Imaginative geographies may be defined as “the ideological practice of every social formation that becomes aware of the existence of more or less remote lands and neighboring peoples” (Porter 1991, 20-21). As Edward Said defined them in Orientalism (1979), imaginative geographies are techniques of representation, ways of othering spaces and places through recourse to specific images, codes, and conventions, that both reflect and enable relations of power. Imaginative geography may serve as an expression of social anxieties or a means of diffusing a perceived threat (e.g., through the construction of "pure" and "polluted" spaces), or as a means of preparing spaces for colonization or other forms of appropriation (e.g., by identifying “uncivilized,” “savage,” or “backward” lands and peoples, or “empty” spaces devoid of their actual inhabitants) (Said 1979, Gregory 1995, Watkins 2015, Fields 2011, Sibley 1995). Conversely, imaginative geographies provide a shared sense of place and identity to those who participate, knowingly or unconsciously, in these modes of representation and subjectification. By (re)defining and (re)situating places, figures/bodies, and cultures, these techniques of representation enable or buttress specific spatial orders while subverting or transforming others.
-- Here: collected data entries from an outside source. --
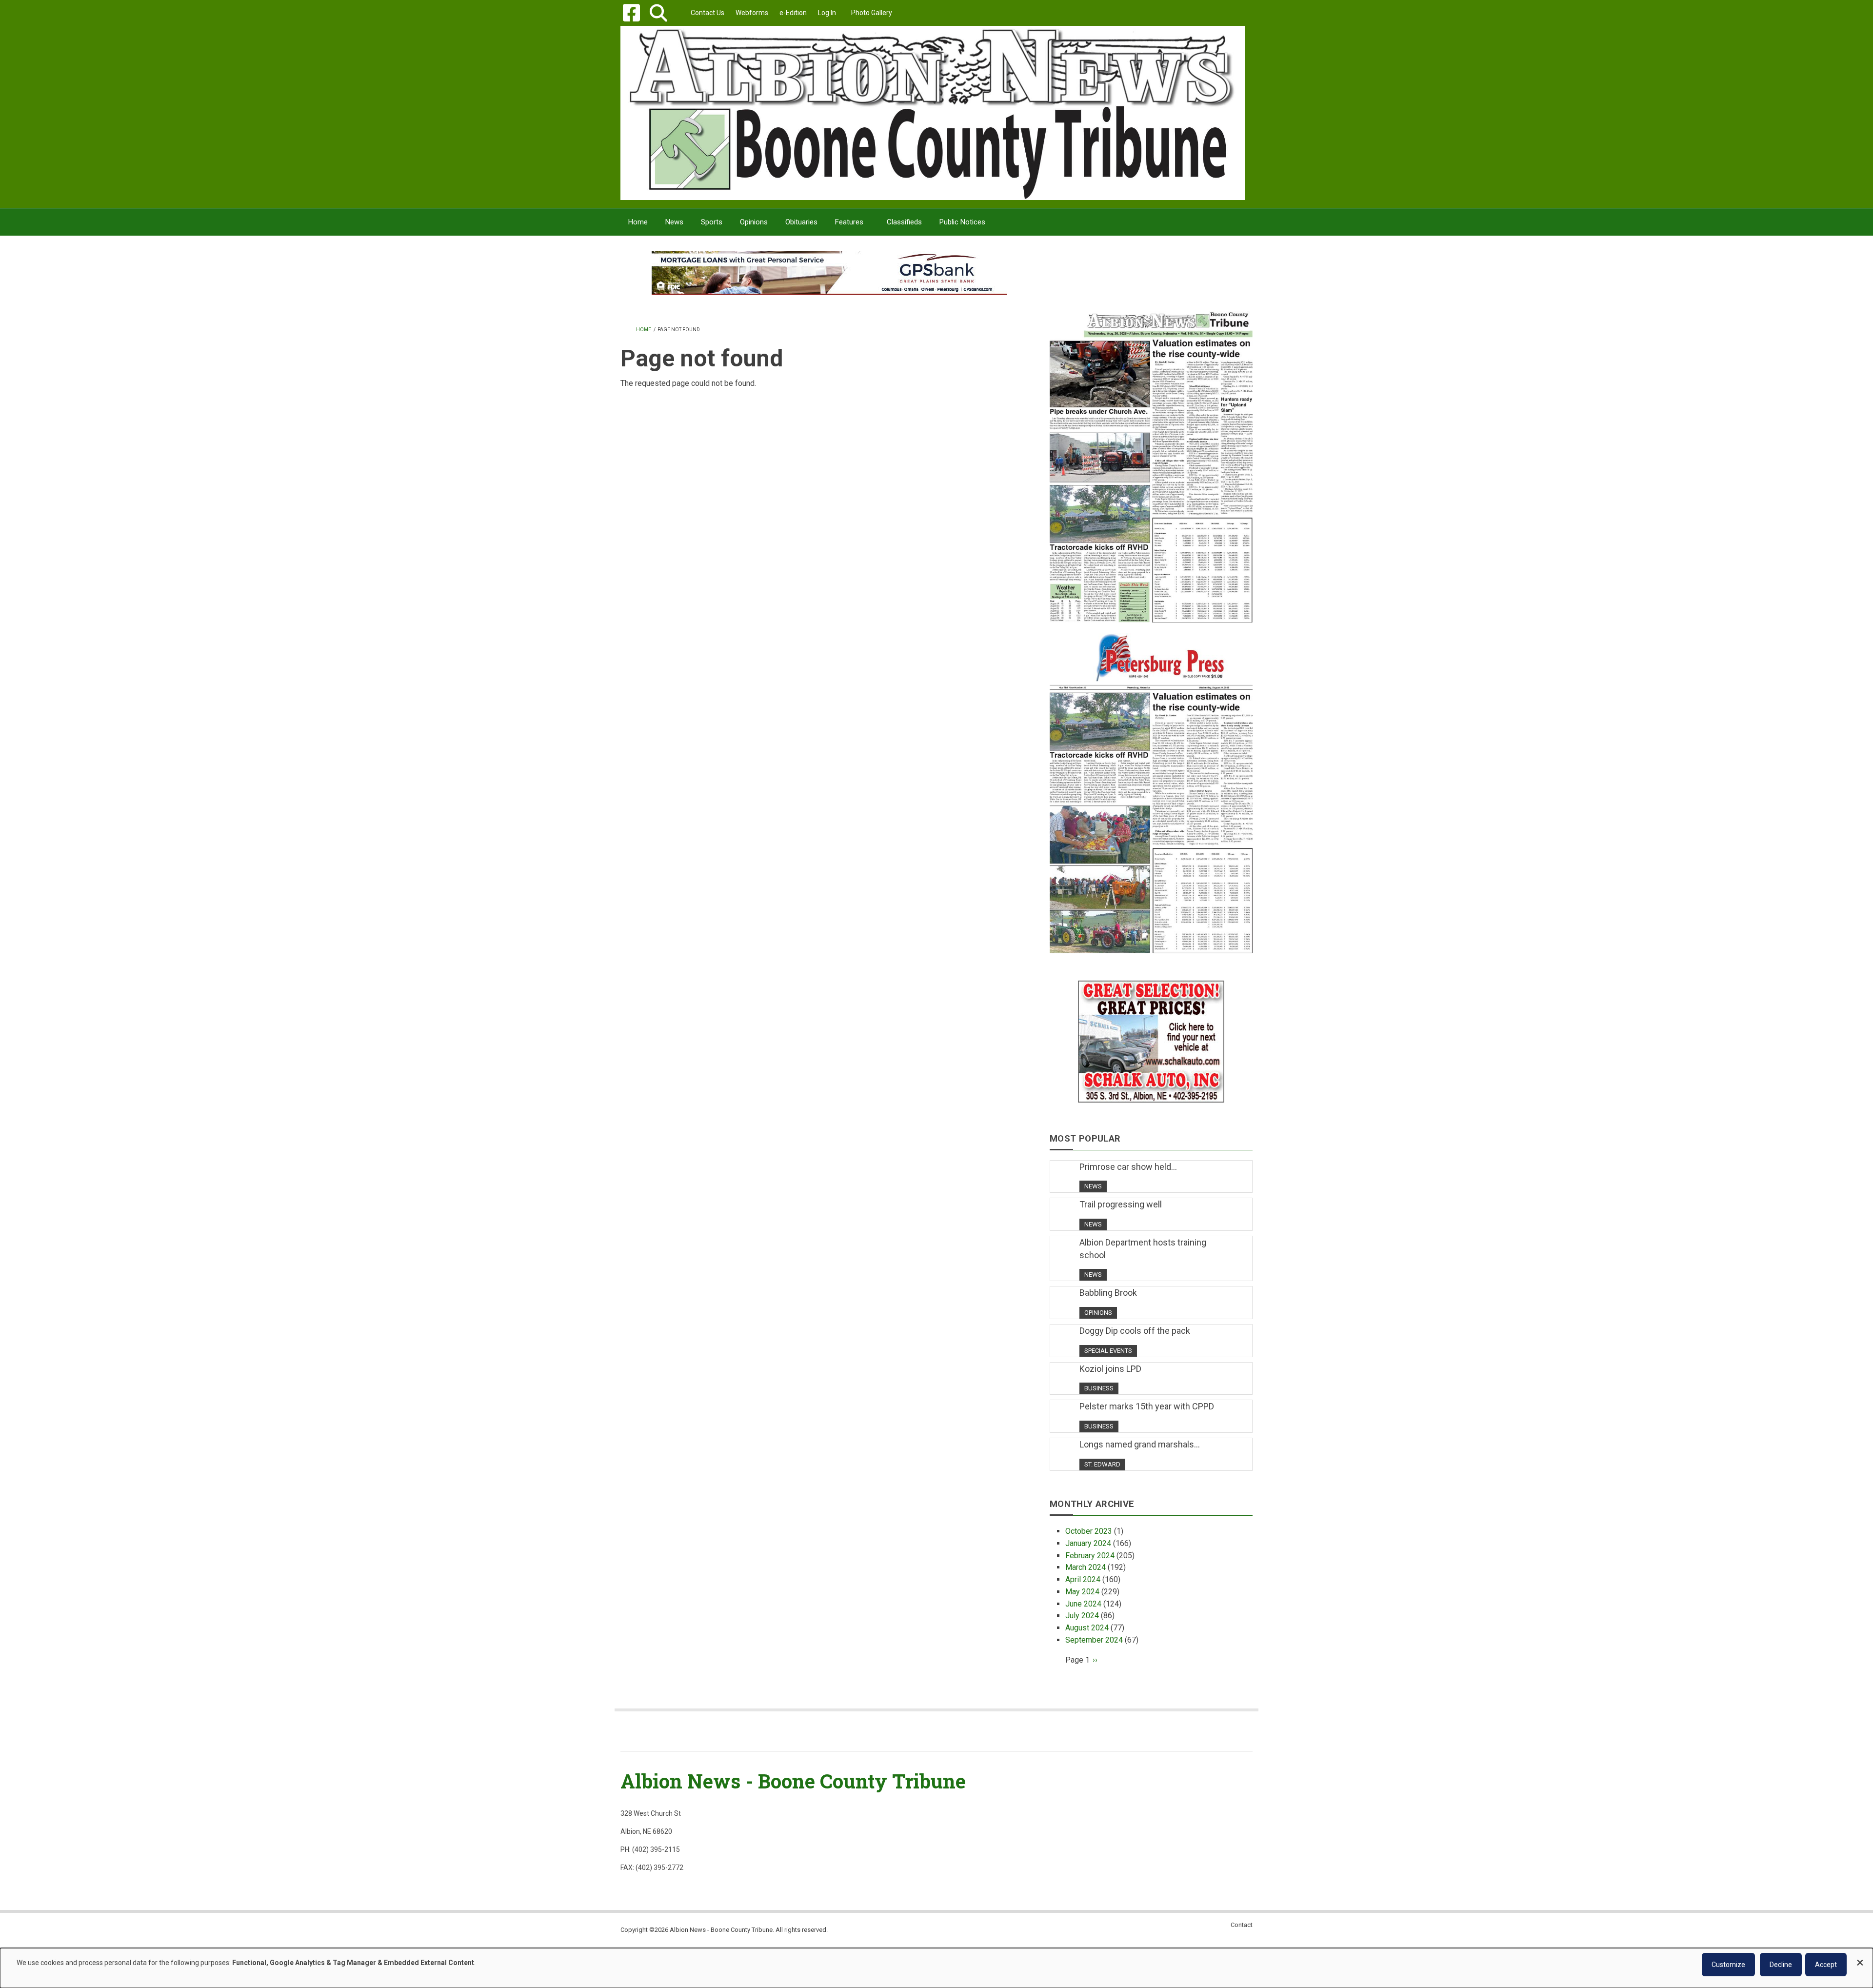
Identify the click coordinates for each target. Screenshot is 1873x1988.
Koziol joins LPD (1110, 1369)
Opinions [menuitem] (754, 222)
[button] (658, 13)
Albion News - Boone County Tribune (793, 1781)
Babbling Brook (1108, 1292)
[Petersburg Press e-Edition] (1151, 787)
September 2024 (1094, 1640)
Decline (1781, 1964)
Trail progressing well (1120, 1204)
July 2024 (1082, 1615)
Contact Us (707, 13)
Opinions (1098, 1312)
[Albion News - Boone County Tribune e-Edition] (1151, 457)
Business (1099, 1388)
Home (643, 329)
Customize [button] (1728, 1964)
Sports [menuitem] (711, 222)
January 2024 (1088, 1543)
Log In (827, 13)
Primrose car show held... (1128, 1167)
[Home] (932, 112)
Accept (1826, 1964)
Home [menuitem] (638, 222)
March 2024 (1085, 1567)
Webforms (752, 13)
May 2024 (1082, 1591)
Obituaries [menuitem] (801, 222)
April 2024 (1082, 1579)
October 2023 (1088, 1531)
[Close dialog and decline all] (1860, 1958)
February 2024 (1090, 1555)
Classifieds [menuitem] (904, 222)
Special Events (1108, 1350)
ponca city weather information (1151, 287)
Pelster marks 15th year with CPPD (1146, 1406)
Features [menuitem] (849, 222)
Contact (1242, 1925)
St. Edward (1102, 1464)
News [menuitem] (674, 222)
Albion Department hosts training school (1142, 1248)
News (1093, 1186)
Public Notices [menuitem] (962, 222)
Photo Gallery (871, 13)
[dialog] (936, 1968)
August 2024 (1087, 1627)
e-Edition (793, 13)
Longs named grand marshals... (1139, 1444)
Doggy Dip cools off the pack (1134, 1330)
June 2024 (1083, 1603)
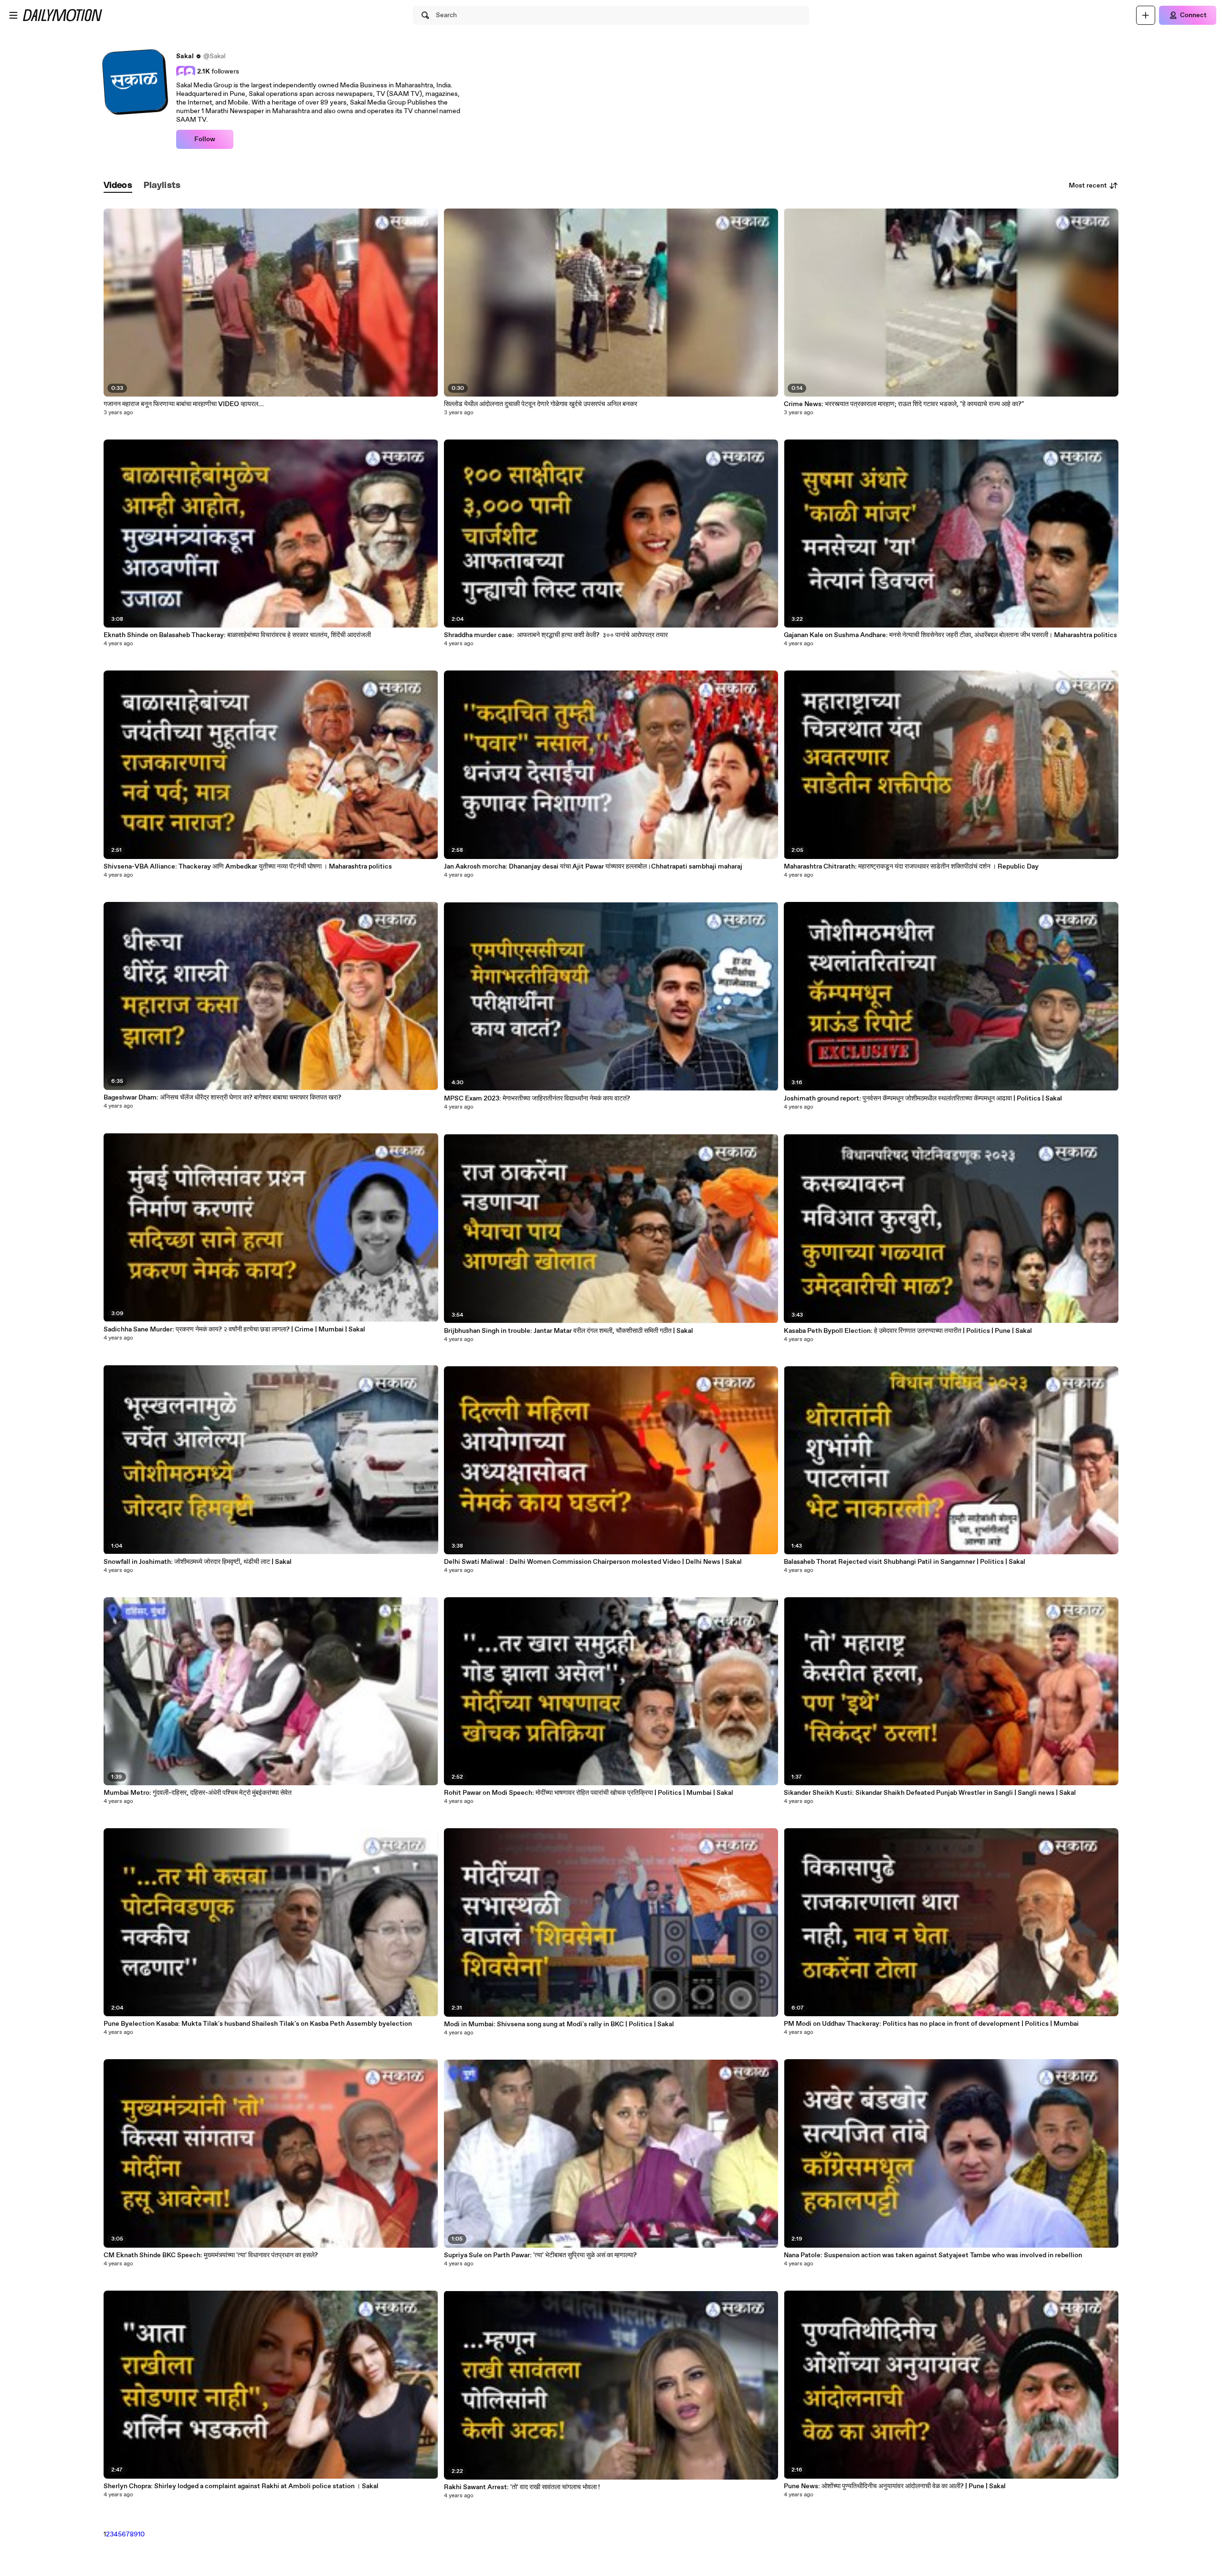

In Conversation with Other Crossings
Imaginative Geographies fuel and are fueled by Rationalities, Environments, Vehicles, and Figures. They constitute Boundaries. Imaginative Geographies are also sites of conflict, which expose hegemonic Rationalities, and tools of subjective formation, which naturalize particular Boundaries, Figures, and Environments as reflections of an inherent spatial order rather than as historical products of human and non-human action (while denaturalizing or erasing other boundary systems). Imaginative Geographies intersects with Rationalities, Boundaries, and Figures. As noted in Rationalities, some Imaginative Geographies of the nation as a living body use vital and territorial rationalities to justify projects of territorial defense or expansion and genocide, often in tandem with discourses of development that manifest as the Figures of the advancing settler and the backwards native.
Fields, Gary. “Enclosure Landscapes: Historical Reflections on Palestinian Geography.” Historical Geography 39 (2011): 182–207.
Gregory, Derek. “Imaginative Geographies.” Progress in Human Geography 19, no. 4 (December 1, 1995): 447–85.
Porter, Dennis. Haunted Journeys: Desire and Transgression in European Travel Writing. Princeton: Princeton University Press, 1991.
Said, Edward W. Orientalism. New York: Vintage Books, 1979.
Sibley, David. Geographies of Exclusion: Society and Difference in the West. London and New York: Routledge, 1995.
Watkins, Josh. “Spatial Imaginaries Research in Geography: Synergies, Tensions, and New Directions.” Geography Compass 9, no. 9 (2015): 508–22.